It often amazes me how often schools do not get school productions right. They have the best intentions in mind, but the execution often fails. So where are they going wrong? It seems their ambition actually outstrips their skill level. It is often that they have seen a lot of pro shows and think that is what we want to do or achieve. This is especially true when it comes to schools staging musicals. Now not all schools get it wrong, some schools manage to pull it off and present a very professional job. It is those schools that always that try to achieve more than they are capable of that this article is directed to.
Sometimes it is better to keep things simple. This is especially true for schools that are getting into the idea of putting on a major production. If you try to emulate what big, professional productions are doing you are going to stress out. So Often a school will get the idea to stage a major production, and they want all of the bells and whistles. The thing they need to realise is that these require time and often money. And the time they need is in the actual venue, which is where they often scrimp, trying to fit too much into too little time. Rehearsal and more specifically rehearsal in the actual performance space is one of the key elements to a successful production. They sometimes need to actually understand the theatre process. Often if the staff has worked on community theatre projects etc. they have an understanding about what is happening and that it takes time to achieve great results.
Consultation is one area some could do better. Talk to the venue technicians and see what is and is not possible. Don’t just turn up and expect a miracle to happen. Special effects, lighting etc., take time to set up, and this set up time is going to be when you are in the venue. Also don’t expect the technician to do the job of 2 or more technicians. They may be skilled in all areas but they cannot possibly be able to do all at the same time. I myself have been expected to program and operate the lighting console and also do the audio for a school musical. As we all know musicals use loads of mics and often they are radio microphones. Mixing is an art that requires one person to solely concentrate on the task. The same with the lighting, it really needs one person to apply their time solely to this task.

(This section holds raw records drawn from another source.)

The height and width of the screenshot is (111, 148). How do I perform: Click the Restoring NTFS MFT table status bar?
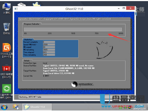pos(74,97)
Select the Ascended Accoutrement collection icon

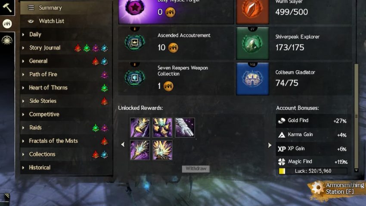[135, 43]
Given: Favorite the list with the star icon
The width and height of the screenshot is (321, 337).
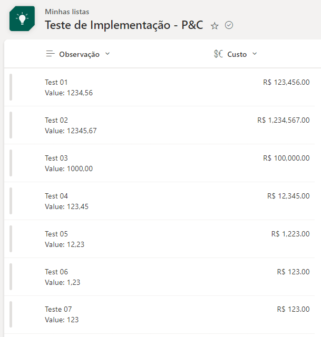Looking at the screenshot, I should 215,26.
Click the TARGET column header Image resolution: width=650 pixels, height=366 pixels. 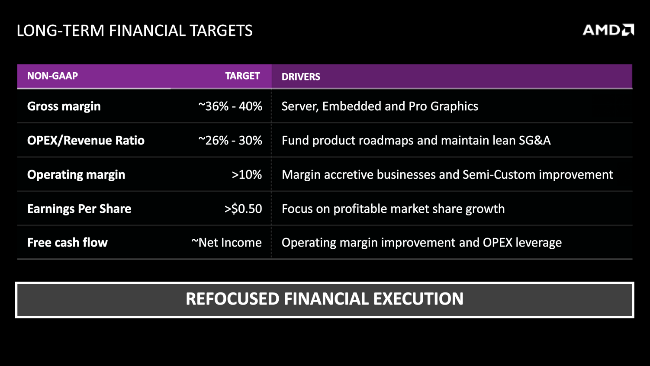tap(242, 76)
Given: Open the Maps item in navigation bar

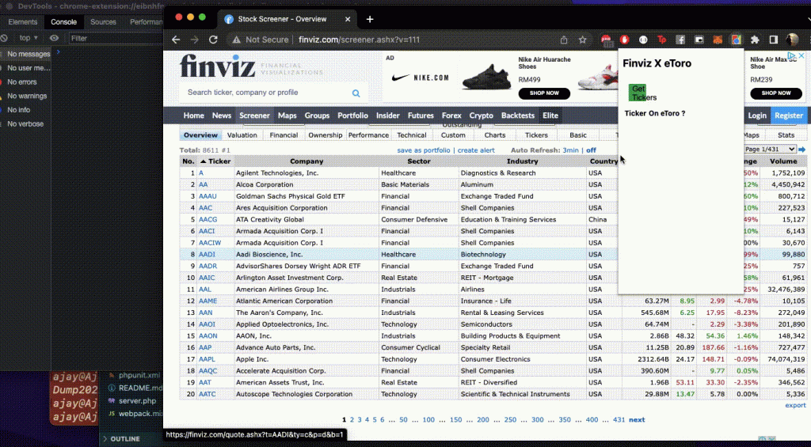Looking at the screenshot, I should click(x=287, y=116).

Make sure you appoint someone that knows what they are doing as the stage manager, nothing worse than someone that cannot call cues correctly. Also this person needs to be in constant contact with the technical staff, so they should not put down the cans to perform on stage or do other tasks. This person is useful as a go-between the venue staff and the creative team.
One of the worst things is to have direction by committee, now don’t laugh, this does happen and is extremely frustrating. Always have ONE who is the director, this is to be the person that the technician will be getting the artistic ideas from. Working together as team with the venue is great but there has to be a leader.
So there are some thoughts of mine for you to think about before staging that school production. We know you want it to be brilliant, but brilliant takes time, money and patience. Sometimes it is better to do it simply, with broad brush strokes. Baby steps first.